Não tenho nenhuma prova programada no horizonte próximo, razão pela qual também não tenho actualizado o blogue com frequência, mas nunca se sabe quando pode surgir a vontade de nos inscrevermos numa aventura de última hora, por isso é sempre bom manter os mínimos de forma.

O que vale é que Sintra nunca desilude. Ainda este sábado, saí de Lisboa com um calorão e cheguei à serra e estava Inverno.

<3

Depois, nos restantes dias, aproveitam-se as sombras, quando as há, ou os treinos junto ao mar.

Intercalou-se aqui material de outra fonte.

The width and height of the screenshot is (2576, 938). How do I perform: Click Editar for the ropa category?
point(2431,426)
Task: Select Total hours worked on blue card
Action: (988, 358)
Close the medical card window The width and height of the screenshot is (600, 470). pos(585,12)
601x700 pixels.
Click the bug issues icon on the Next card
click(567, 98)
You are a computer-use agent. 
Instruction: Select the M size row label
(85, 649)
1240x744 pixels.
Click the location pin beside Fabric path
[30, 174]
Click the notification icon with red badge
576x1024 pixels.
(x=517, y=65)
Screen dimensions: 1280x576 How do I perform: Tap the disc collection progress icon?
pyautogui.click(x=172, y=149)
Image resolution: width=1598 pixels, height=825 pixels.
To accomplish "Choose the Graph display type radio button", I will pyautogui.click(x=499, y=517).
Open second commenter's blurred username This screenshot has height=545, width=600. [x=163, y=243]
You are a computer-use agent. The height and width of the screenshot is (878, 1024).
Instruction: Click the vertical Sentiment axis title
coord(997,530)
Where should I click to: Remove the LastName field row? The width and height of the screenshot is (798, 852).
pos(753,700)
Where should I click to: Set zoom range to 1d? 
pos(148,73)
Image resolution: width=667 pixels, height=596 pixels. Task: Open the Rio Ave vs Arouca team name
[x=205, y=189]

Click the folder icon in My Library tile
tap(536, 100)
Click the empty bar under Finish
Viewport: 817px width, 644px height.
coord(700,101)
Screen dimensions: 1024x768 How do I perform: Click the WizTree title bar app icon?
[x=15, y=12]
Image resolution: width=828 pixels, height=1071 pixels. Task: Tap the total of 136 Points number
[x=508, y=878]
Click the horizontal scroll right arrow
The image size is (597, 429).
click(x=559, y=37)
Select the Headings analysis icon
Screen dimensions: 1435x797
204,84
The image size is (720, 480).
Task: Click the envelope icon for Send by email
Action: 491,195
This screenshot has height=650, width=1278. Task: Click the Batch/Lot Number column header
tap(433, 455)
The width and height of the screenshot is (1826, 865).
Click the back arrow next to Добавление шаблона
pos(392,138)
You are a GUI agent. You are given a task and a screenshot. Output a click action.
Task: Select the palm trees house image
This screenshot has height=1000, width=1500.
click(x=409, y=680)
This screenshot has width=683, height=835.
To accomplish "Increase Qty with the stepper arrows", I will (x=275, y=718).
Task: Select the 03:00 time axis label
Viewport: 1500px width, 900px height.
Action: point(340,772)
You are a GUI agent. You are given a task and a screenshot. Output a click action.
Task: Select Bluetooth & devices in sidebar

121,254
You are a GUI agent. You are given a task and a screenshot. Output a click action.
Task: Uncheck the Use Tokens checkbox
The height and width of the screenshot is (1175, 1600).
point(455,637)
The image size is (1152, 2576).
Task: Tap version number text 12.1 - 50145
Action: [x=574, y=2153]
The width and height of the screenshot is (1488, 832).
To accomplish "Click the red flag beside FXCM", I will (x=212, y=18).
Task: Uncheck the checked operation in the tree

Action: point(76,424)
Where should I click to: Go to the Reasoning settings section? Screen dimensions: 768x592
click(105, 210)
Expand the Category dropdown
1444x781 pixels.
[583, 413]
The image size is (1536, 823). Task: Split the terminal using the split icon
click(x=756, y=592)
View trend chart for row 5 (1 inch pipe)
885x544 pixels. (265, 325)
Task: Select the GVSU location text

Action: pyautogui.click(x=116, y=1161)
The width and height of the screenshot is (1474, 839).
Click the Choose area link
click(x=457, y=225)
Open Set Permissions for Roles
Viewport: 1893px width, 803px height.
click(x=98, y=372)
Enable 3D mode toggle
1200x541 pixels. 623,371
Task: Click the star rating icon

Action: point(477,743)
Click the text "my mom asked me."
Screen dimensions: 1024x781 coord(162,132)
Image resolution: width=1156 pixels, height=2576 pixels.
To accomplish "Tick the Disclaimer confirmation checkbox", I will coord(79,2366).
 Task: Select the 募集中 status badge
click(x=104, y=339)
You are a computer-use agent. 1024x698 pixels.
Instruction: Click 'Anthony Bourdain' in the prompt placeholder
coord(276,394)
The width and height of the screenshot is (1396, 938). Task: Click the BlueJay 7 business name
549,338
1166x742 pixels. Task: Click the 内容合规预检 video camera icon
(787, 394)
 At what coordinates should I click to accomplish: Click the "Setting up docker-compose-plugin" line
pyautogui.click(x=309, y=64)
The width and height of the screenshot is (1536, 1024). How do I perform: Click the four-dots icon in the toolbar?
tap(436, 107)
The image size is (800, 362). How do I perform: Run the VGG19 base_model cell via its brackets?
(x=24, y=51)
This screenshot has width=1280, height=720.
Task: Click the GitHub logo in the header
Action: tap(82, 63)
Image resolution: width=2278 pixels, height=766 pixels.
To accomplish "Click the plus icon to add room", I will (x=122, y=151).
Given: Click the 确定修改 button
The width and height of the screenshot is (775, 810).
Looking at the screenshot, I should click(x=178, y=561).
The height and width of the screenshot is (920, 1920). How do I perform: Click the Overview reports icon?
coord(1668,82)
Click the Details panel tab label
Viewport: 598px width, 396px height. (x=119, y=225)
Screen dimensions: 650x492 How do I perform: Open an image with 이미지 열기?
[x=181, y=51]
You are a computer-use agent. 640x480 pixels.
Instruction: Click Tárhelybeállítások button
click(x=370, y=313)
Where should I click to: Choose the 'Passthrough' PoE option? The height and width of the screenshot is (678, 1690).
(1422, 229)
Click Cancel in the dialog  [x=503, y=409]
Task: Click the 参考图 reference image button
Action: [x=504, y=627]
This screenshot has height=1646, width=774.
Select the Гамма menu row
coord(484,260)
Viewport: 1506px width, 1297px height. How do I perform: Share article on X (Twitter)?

No domingo, e porque já não o fazia há muito tempo, houve treino pelas arribas junto à costa. Neste tipo de treino privilegia-se o tempo nas pernas e o desnível em detrimento dos quilómetros, mas no dia seguinte notam o efeito. :) Além disso, é sempre bom ter crioterapia ali disponível logo ao lado.


Ok, talvez os treinos de Verão também tenham as suas coisas boas... ;)


Em outras notícias, depois de me besuntar de protector solar, creme anti-fricção, pôr o boné e os óculos de sol, continuo a levar também os auriculares para ouvir os podcasts nos treinos semanais (obrigado pelas vossas sugestões!).
Num destes dias, num dos podcasts que sigo, escutava uma entrevista a Harvey Lewis (atleta americano que esteve no nosso pais recentemente) e achei engraçado ele referir-se a Portugal umas quantas vezes. Quem tiver interesse em ouvir o que ele tem a dizer sobre a sua parceria com Carlos Sá, a Run Quest Travel, os trilhos portugueses, os cavalos de Arga e a nossa comida, pode fazê-lo sobretudo a partir do minuto 58:11.
A quem interessar a temática "corrida e atletas" (porque é que se haveriam de interessar por tal coisa?!;) ), aqui fica a sugestão de mais um podcast, em formato de entrevistas.


Continuação de bons treinos estivais e/ou boas férias!